A man considered by many as the best basketball player of all time and his 13-year-old daughter that he was to raise as the best women’s basketball player of all time was mourned by many. I can’t help but also reflect on the reactions of associates I know who were more deeply immersed in basketball culture than I, how they spoke of crying on the phone after reading the news.
Growing up as a sports fan, some of my fondest childhood memories were spent with my father playing basketball whenever I came into town. The first basketball game I ever saw was with my father when he took me to L.A., home of Kobe Bryant’s Lakers, during the 2014 season, which would be near the closing of Bryant’s career.
I was mesmerized by the statue of Kobe outside of the Staples Center, though I didn’t understand it’s full importance at the time. It wasn’t until I watched the game with my own two eyes that I realized what the presence of a player like Kobe Bryant brought to the basketball court.
On a losing streak, and against a team with a winning streak at their all-time peak, the Oklahoma City Thunder, the Lakers sent me out of the arena with a smile on my face; they achieved an underdog victory, and to my young perception it was the absolute best thing I ever saw in sports. When I returned home, I started playing basketball more and more. I watched more games and progressively delved deeper into the sport; Kobe Bryant and his Los Angeles Lakers were my favorite to follow.

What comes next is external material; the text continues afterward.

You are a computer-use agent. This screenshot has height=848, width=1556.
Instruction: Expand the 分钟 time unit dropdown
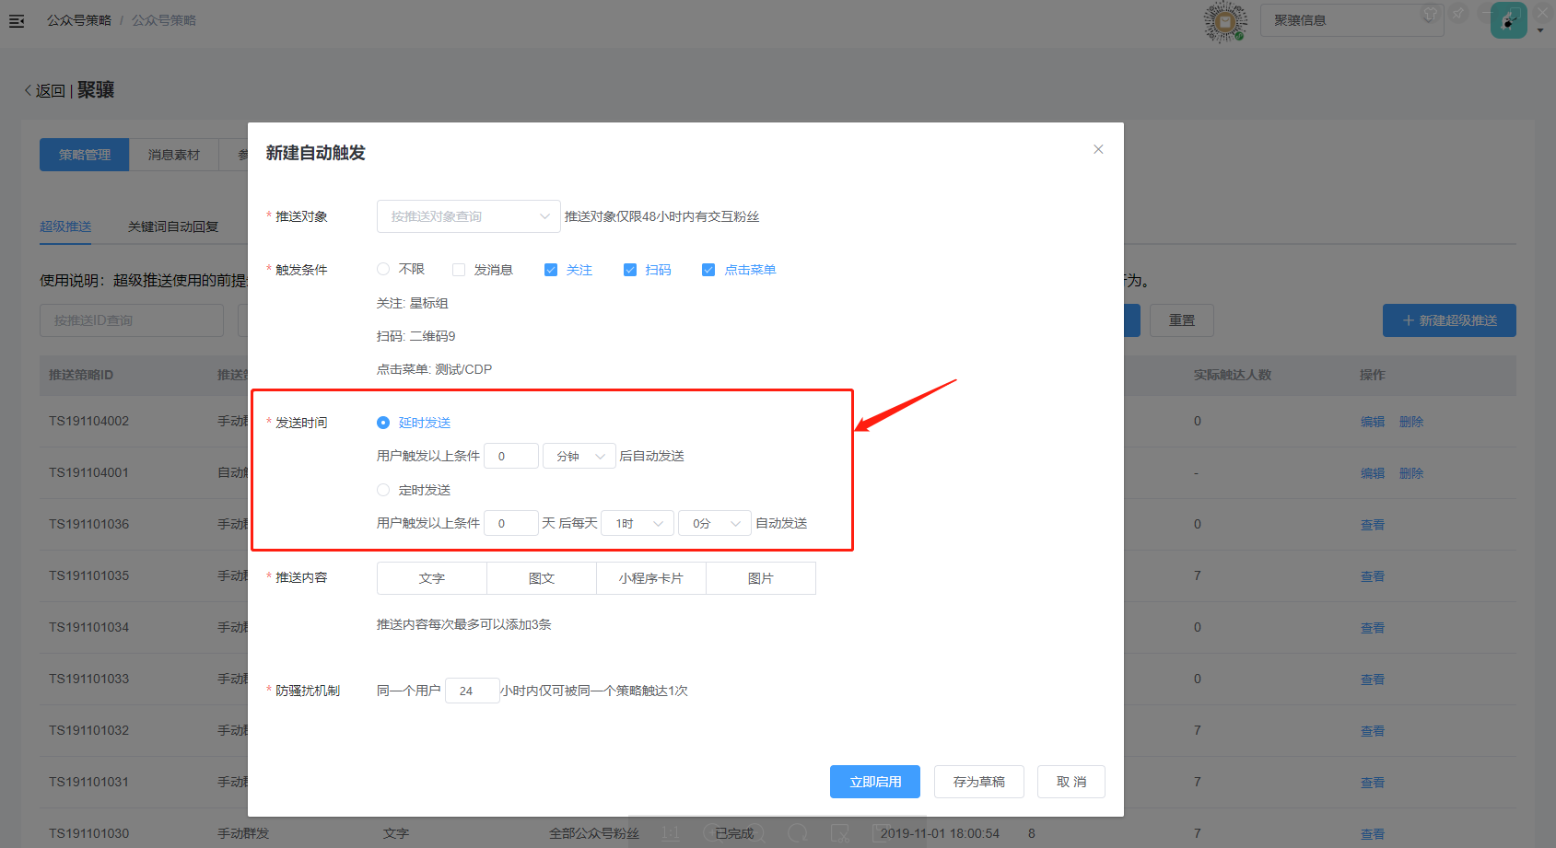pos(579,456)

When I heard Kobe Bryant passed away, it came during a time when the sport was fresh in my mind, the 2019 season had revitalized a long lost passion for the sport and had given me, as a Lakers fan, something to embrace.
The feeling was like a bad dream, a tragic event that got progressively worse with the passing of time and the clarification of the identities of the other casualties.

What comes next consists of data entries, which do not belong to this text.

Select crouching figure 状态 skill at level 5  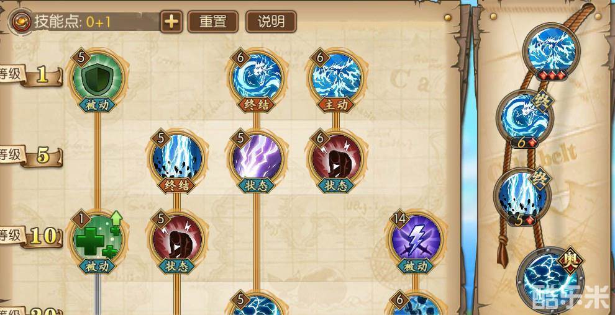(x=177, y=239)
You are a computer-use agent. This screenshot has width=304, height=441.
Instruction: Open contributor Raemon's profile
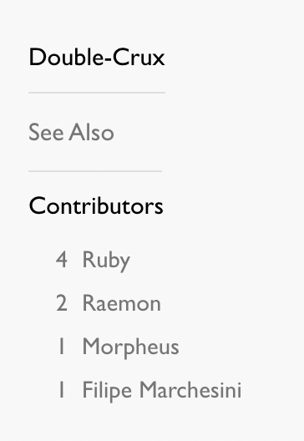[x=121, y=303]
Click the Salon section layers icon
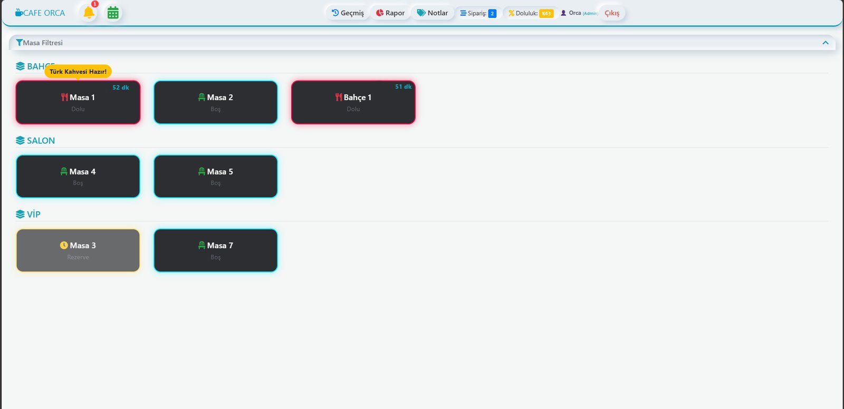This screenshot has width=844, height=409. tap(20, 141)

Kobe’s daughter Gianna, a renowned coach John Altobelli, his wife, Keri, and their young daughter Alyssa, who like Gianna, had a passion for the game of basketball; mother and child Sarah and Payton Chester, and of course the pilot Ara Zobayan.

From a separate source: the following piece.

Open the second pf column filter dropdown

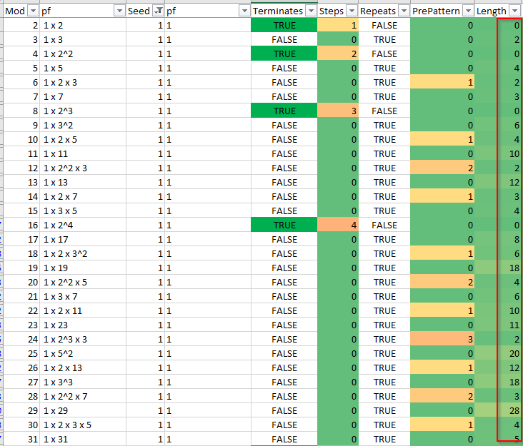tap(244, 11)
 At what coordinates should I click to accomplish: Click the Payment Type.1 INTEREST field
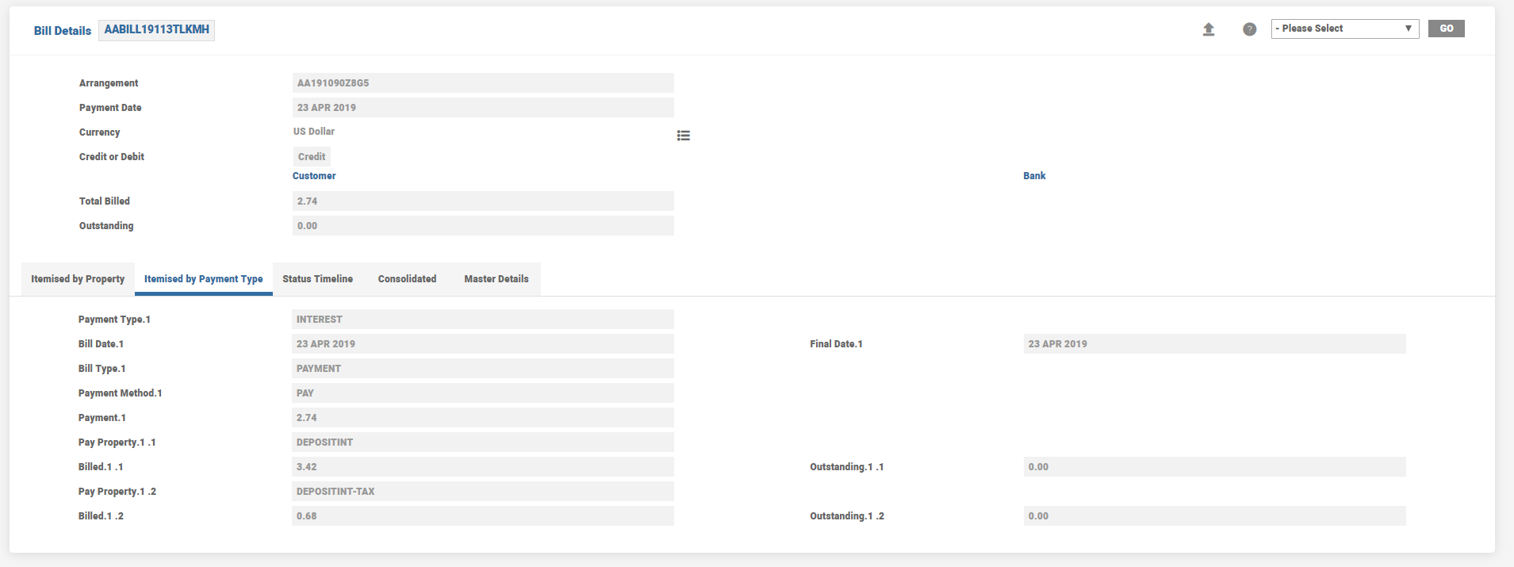[482, 320]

Families died and were torn by the threads by one helicopter crash, and it serves as a grim reminder that nobody is invulnerable to death. I remember the 13th tarot, Death, and how it rides horseback over the image of a king, proving it’s individual superiority over all living people, regardless of their name, impact, or use to the world. To accept the end of Kobe Bryant is one thing, a tough battle for sure, but to accept that he died along with his 13 year-old daughter and others with their own children, is a battle much harder fought.
It has been said that Kobe Bryant during his life, had done terrible things, he had been accused of crimes that although never saw him in court, stirred in the minds of people even after his death. There is a line in the Shakesphere play Julius Caesar in which Marc Antony says over the corpse of Caesar, “The evil that men do lives after them; the good is oft interred within their bones.” And Antony’s words could not be more relevant than in the case of Kobe Bryant. The discourse I’ve seen isn’t stemming from how Kobe Bryant inspired a generation of professional NBA players and generations of awe-eyed children to brave all obstacles in front of them with his “Mamba Mentality,” but from the bad things he was said to have done.
Kobe Bryant was a man, who, at 41, had already done everything a man can hope to accomplish, and he was set to do even more: passing knowledge to his daughters, and impacting the world of business.
The world won’t see what would have been. Rather, we patiently watch as those affected by Kobe Bryant’s good deeds do what they can do now in the absence of such a great man.